La cerveza de espelta es una joya poco común del mundo cervecero que combina ingredientes ancestrales con métodos modernos de elaboración. La espelta, un cereal milenario y menos procesado que el trigo común, ofrece un perfil de sabor único y nutritivo que cada vez más cerveceros artesanos están redescubriendo.
¿Qué es la espelta?
La espelta (Triticum spelta) es un cereal antiguo emparentado con el trigo, pero con una estructura genética más simple, lo que lo hace más digerible y con un sabor más profundo. Fue ampliamente utilizado en Europa durante siglos, especialmente en Alemania, antes de ser desplazado por variedades más modernas.
¿Qué aporta la espelta a la cerveza?
Cuando se usa espelta en la elaboración cervecera, esta puede reemplazar parcial o totalmente a la malta de trigo o cebada.

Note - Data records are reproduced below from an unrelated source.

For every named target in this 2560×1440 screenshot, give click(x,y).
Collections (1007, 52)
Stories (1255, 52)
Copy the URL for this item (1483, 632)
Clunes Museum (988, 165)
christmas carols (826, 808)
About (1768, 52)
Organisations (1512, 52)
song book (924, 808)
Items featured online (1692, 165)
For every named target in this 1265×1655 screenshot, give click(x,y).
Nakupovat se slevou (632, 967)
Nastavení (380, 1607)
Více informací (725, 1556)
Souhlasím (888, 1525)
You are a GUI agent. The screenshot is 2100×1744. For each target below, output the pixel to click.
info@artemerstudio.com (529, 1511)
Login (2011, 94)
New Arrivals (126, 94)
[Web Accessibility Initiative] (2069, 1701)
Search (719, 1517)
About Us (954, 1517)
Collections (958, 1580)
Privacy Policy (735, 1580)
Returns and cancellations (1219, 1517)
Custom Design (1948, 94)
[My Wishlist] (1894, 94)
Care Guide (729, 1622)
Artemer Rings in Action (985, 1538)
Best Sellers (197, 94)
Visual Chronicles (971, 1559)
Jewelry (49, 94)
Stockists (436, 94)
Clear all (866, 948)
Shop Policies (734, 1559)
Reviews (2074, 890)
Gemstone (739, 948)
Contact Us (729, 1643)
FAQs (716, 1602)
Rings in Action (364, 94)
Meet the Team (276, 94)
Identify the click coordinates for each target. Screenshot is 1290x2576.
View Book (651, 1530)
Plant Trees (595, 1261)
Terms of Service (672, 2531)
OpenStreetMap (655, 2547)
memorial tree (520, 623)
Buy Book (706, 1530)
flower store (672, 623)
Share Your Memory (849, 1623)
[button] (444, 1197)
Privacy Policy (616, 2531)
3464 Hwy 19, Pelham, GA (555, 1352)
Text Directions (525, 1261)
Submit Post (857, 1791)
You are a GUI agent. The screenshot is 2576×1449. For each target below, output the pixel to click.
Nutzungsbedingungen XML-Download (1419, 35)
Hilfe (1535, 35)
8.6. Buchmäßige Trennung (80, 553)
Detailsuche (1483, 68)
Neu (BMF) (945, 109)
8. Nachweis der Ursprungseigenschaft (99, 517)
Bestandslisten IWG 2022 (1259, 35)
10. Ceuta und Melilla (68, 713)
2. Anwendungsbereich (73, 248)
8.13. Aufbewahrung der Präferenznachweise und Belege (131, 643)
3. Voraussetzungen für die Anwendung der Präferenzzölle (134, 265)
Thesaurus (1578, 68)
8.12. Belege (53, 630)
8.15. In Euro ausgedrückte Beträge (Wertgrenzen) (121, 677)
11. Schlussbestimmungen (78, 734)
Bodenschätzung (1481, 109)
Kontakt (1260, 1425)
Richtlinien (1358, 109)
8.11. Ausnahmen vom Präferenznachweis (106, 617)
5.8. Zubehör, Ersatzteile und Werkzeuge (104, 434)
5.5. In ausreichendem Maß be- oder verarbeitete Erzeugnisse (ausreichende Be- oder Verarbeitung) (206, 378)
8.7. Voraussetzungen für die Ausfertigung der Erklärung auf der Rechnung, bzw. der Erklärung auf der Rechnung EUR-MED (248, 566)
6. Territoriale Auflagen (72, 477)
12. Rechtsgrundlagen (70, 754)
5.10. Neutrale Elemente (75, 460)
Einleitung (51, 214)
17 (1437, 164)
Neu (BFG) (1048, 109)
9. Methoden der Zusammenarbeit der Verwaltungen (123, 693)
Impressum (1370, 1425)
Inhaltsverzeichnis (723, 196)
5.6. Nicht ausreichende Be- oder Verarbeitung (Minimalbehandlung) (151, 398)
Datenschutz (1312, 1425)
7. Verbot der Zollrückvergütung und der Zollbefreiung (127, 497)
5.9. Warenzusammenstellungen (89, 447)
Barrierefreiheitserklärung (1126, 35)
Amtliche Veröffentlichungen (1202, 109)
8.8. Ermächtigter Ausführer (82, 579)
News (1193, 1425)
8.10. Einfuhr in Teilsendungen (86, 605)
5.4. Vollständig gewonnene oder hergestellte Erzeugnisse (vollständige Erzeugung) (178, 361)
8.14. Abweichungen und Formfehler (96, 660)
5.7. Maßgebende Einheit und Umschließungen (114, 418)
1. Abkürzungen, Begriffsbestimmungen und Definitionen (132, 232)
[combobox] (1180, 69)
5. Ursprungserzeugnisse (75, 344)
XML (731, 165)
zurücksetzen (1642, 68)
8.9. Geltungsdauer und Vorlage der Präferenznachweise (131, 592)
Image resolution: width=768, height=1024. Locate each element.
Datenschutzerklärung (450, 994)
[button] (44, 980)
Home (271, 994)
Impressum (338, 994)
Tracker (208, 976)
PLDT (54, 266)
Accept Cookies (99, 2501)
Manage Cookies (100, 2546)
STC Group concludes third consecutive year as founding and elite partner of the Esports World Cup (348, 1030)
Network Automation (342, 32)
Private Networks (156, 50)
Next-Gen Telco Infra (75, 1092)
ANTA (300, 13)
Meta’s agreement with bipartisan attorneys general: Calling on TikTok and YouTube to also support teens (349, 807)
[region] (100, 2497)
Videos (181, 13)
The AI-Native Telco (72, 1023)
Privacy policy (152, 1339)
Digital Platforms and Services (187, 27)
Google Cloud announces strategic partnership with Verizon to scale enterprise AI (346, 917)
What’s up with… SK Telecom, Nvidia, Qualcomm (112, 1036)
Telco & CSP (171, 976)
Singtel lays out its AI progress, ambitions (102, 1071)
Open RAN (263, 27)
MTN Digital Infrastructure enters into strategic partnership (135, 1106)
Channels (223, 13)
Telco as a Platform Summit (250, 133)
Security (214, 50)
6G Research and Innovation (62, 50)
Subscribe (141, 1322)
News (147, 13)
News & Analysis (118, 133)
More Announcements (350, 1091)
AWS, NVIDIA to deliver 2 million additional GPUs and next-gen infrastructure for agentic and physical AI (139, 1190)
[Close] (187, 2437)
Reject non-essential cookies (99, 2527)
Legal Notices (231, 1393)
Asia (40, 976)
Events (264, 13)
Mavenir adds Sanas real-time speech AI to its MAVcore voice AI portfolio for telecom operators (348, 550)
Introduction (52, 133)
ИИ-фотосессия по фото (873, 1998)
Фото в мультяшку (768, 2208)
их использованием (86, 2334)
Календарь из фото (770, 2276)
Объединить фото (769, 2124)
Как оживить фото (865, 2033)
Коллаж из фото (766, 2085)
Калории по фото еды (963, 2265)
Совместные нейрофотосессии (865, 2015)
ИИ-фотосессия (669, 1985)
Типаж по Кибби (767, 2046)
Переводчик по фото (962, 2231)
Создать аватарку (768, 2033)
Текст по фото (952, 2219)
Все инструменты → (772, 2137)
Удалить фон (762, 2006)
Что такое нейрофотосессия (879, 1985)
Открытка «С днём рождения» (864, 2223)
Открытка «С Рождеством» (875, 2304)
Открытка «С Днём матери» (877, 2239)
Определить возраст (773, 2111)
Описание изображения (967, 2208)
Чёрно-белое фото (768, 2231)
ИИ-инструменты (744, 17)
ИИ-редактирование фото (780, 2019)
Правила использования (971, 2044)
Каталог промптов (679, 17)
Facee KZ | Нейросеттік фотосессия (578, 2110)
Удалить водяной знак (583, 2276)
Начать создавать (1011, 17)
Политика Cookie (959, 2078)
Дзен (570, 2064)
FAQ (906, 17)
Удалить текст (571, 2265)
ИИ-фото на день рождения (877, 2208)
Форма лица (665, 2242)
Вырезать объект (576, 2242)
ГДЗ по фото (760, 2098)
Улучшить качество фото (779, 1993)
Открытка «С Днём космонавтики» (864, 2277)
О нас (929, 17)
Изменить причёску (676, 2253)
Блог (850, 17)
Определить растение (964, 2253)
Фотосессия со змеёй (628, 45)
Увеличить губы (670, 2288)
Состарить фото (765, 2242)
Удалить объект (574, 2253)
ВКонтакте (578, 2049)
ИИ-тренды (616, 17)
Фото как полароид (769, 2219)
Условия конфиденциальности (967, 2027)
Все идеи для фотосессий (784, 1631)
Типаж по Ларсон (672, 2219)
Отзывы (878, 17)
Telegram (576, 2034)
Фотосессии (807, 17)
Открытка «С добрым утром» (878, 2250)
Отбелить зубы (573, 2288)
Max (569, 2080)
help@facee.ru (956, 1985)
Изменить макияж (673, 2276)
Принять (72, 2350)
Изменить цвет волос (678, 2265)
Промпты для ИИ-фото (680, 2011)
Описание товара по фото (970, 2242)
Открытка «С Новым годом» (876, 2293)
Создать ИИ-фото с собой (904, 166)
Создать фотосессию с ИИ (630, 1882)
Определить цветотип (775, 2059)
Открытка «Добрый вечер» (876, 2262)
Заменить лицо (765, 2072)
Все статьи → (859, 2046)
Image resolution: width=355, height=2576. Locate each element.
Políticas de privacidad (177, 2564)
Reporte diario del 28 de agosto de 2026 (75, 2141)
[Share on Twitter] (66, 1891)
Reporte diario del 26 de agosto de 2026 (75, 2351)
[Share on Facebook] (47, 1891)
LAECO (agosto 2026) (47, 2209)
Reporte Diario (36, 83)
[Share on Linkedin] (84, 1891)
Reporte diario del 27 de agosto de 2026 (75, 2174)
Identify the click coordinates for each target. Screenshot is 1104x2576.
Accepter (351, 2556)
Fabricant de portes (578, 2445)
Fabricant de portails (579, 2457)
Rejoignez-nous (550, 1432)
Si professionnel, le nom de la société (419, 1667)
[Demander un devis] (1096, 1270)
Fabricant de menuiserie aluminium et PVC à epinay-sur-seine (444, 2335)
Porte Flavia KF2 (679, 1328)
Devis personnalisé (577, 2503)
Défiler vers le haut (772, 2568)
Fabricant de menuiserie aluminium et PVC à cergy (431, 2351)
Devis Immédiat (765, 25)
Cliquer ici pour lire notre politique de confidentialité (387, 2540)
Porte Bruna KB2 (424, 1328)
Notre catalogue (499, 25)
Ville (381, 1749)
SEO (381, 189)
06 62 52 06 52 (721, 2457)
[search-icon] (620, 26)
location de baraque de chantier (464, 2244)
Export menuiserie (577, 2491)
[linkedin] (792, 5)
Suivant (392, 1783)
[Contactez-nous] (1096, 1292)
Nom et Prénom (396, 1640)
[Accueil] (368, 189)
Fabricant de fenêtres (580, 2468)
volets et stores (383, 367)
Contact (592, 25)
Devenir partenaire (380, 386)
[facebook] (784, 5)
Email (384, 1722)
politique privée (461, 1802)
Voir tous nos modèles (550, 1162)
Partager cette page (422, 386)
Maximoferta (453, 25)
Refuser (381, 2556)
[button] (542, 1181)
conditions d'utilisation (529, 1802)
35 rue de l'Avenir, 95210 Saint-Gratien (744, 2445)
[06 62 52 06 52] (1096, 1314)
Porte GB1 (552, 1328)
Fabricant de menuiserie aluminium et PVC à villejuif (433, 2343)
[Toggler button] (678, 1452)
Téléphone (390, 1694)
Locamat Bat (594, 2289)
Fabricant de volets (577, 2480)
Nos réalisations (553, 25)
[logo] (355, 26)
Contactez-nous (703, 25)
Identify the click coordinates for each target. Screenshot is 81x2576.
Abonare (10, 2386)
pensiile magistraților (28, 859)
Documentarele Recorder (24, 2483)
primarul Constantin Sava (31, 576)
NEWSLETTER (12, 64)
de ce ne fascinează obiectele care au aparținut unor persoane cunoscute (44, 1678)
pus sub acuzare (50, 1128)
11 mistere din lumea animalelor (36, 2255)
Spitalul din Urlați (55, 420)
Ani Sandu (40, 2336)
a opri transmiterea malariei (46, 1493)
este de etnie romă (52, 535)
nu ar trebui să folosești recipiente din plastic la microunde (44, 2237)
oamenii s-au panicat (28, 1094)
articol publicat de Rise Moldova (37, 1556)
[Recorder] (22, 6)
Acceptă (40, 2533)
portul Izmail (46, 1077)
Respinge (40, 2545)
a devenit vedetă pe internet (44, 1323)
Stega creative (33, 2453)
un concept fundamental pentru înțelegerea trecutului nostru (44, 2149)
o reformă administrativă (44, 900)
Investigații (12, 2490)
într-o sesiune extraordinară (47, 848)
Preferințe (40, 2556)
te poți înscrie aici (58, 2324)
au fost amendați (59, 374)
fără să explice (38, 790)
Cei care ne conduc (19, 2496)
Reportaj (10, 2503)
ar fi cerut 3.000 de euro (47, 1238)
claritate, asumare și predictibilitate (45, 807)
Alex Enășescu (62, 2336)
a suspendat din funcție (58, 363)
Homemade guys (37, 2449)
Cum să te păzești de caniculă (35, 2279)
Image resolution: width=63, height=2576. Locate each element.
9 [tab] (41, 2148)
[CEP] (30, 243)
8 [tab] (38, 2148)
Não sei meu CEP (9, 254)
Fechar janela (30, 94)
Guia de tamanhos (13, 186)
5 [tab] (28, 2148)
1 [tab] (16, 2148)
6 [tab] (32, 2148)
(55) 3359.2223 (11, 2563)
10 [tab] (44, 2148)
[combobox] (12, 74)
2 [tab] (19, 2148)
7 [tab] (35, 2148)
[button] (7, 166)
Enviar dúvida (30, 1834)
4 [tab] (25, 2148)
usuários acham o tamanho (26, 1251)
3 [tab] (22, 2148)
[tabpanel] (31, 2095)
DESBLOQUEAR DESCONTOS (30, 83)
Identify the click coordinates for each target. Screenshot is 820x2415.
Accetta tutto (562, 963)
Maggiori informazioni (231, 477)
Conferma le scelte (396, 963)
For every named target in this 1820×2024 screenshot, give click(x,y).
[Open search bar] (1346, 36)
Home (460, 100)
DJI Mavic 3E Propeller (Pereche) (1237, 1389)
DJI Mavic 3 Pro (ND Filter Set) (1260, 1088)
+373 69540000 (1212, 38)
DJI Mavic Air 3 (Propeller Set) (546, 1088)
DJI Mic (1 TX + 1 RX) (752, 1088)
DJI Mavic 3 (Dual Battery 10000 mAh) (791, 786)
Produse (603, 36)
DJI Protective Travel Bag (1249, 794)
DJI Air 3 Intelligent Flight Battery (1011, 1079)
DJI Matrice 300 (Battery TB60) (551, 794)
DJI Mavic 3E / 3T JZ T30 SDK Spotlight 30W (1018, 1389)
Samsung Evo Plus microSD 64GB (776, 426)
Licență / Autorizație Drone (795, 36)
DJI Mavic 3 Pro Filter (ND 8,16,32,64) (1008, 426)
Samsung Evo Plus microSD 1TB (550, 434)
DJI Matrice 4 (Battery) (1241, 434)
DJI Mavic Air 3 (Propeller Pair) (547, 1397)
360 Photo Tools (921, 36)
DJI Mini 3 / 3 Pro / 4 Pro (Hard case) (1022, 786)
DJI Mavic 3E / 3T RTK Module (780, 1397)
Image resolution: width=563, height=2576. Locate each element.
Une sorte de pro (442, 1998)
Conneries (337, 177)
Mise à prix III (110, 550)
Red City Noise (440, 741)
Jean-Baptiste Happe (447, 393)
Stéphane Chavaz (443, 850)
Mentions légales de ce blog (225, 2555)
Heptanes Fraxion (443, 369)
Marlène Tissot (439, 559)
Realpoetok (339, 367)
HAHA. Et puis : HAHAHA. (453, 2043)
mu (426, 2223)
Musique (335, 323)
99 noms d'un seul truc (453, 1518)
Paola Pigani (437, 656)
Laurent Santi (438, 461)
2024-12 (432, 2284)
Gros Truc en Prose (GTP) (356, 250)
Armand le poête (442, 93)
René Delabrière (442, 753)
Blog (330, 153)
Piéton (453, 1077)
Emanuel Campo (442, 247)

Sus principales aportes son:
- Sabor: notas a nuez, pan integral, ligero dulzor y un toque terroso
- Textura: cuerpo medio y una sensación suave en boca
- Aroma: cereal fresco, leve especiado
- Nutrientes: contiene más proteínas, fibra y minerales que el trigo refinado
La espelta no aporta gluten en menor medida que el trigo, por lo que no es apta para celíacos, pero sí es más natural y menos modificada genéticamente.
Estilos de cerveza que pueden llevar espelta
- Saisons y Farmhouse Ales: tradicionalmente elaboradas con distintos cereales
- Wheat Beers (cervezas de trigo) con variaciones modernas
- Cerveza ecológica o biológica
- Cervezas experimentales o rústicas
- Cervezas ácidas o sour con perfil terroso y afrutado
Maridaje con cerveza de espelta
- Platos vegetarianos o ecológicos
- Quesos de cabra, feta o suaves
- Ensaladas con cereales, frutos secos o legumbres
- Carnes blancas al horno
- Postres con avena, miel o frutos secos
¿Por qué probarla?
Porque la cerveza de espelta ofrece un retorno a lo natural, con un sabor auténtico, diferente y profundo. Es una excelente opción para los que buscan cervezas artesanales con identidad, y también para quienes valoran ingredientes tradicionales o ecológicos.
Consejo: Disfrútala entre 6 y 9 °C, en copa tipo tulipa o vaso de trigo. Fíjate en su turbidez, su espuma firme y su aroma a pan recién hecho.